START EXERCISE INPUT

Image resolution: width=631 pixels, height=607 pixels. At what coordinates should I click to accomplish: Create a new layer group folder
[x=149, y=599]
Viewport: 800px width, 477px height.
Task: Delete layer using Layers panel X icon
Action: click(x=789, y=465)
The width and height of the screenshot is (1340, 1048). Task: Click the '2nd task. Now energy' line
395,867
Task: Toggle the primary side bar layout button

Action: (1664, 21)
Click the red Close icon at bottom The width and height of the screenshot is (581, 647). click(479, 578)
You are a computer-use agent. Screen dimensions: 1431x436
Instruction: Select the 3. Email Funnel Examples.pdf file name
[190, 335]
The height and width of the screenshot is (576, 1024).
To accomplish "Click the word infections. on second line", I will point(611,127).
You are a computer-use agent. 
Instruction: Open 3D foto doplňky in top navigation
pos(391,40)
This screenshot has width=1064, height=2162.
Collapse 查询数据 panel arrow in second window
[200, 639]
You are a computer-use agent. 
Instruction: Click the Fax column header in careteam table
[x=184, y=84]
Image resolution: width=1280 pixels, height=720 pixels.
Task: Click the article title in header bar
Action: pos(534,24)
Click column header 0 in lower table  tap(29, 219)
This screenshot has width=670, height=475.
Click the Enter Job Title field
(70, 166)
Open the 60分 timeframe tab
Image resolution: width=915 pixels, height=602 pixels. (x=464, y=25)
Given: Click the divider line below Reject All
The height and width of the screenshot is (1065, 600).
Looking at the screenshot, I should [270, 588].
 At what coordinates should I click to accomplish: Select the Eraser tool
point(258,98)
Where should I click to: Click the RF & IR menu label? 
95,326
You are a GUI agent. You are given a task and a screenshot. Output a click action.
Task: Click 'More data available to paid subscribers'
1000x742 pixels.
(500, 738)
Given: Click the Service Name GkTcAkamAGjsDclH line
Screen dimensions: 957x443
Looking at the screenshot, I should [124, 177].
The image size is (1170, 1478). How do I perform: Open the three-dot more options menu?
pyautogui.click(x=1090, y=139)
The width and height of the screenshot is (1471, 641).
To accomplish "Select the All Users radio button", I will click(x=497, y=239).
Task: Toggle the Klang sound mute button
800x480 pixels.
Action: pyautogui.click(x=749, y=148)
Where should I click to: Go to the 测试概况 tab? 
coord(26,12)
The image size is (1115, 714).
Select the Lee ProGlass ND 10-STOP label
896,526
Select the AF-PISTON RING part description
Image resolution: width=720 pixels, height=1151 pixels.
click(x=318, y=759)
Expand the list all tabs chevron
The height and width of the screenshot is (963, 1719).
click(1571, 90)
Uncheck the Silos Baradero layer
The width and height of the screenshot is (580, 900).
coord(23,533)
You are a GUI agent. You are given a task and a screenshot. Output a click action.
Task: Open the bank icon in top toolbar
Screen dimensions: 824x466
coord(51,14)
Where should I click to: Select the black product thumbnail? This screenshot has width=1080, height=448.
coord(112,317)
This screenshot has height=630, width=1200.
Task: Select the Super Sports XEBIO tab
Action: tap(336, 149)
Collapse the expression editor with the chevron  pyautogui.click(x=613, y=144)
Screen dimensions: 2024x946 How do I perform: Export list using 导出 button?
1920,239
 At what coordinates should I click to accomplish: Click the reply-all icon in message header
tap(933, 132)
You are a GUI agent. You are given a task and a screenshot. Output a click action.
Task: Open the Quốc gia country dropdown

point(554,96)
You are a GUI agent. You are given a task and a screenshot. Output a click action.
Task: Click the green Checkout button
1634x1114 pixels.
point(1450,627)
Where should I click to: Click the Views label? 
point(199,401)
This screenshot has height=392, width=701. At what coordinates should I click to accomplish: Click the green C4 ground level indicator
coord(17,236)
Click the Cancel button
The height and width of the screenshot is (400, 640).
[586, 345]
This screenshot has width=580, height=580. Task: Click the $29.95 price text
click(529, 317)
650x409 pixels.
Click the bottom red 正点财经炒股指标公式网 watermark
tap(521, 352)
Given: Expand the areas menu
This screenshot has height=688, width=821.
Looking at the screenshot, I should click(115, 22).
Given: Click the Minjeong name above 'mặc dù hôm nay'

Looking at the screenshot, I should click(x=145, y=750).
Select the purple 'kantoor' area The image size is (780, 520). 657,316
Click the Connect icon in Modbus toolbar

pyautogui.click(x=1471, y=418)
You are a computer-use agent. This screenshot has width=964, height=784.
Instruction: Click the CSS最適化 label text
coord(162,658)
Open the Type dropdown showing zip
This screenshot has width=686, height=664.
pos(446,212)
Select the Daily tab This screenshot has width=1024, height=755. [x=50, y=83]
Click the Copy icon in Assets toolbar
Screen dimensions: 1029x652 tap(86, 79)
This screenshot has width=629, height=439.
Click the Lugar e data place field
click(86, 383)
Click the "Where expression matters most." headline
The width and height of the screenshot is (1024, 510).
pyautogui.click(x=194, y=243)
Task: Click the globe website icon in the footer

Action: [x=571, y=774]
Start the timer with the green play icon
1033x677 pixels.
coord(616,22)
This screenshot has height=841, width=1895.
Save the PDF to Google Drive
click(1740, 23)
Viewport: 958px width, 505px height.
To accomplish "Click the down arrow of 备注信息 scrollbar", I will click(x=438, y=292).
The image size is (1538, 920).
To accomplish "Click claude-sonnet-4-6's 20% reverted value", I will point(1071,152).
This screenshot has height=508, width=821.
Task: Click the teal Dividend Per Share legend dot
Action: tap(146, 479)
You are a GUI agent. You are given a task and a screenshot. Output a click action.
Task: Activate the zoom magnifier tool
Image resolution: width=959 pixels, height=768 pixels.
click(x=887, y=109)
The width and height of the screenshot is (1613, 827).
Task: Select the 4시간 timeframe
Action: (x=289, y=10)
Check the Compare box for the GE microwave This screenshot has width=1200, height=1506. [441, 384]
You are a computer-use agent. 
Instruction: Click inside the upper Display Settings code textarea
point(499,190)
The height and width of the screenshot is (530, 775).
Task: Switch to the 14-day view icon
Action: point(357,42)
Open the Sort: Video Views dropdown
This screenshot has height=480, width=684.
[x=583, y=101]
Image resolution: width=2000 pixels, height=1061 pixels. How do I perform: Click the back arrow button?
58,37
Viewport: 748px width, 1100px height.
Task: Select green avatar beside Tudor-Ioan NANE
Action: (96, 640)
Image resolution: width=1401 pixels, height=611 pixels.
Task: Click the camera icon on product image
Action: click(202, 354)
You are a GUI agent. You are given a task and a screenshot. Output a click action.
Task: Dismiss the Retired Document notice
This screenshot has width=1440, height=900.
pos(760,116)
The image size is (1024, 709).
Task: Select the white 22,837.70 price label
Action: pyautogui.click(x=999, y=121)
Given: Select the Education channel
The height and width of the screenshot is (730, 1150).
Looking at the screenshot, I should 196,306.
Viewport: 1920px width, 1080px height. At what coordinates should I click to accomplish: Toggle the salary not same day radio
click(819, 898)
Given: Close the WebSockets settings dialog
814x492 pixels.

END EXERCISE INPUT

▸ TASK ITEM: All that belongs in the answer is the run of lines above from the line containing "This screenshot has height=841, width=1895." through the line containing "The image size is (1538, 920).", exactly as written.

▸ TASK RESULT:
This screenshot has height=841, width=1895.
Save the PDF to Google Drive
click(1740, 23)
Viewport: 958px width, 505px height.
To accomplish "Click the down arrow of 备注信息 scrollbar", I will click(x=438, y=292).
The image size is (1538, 920).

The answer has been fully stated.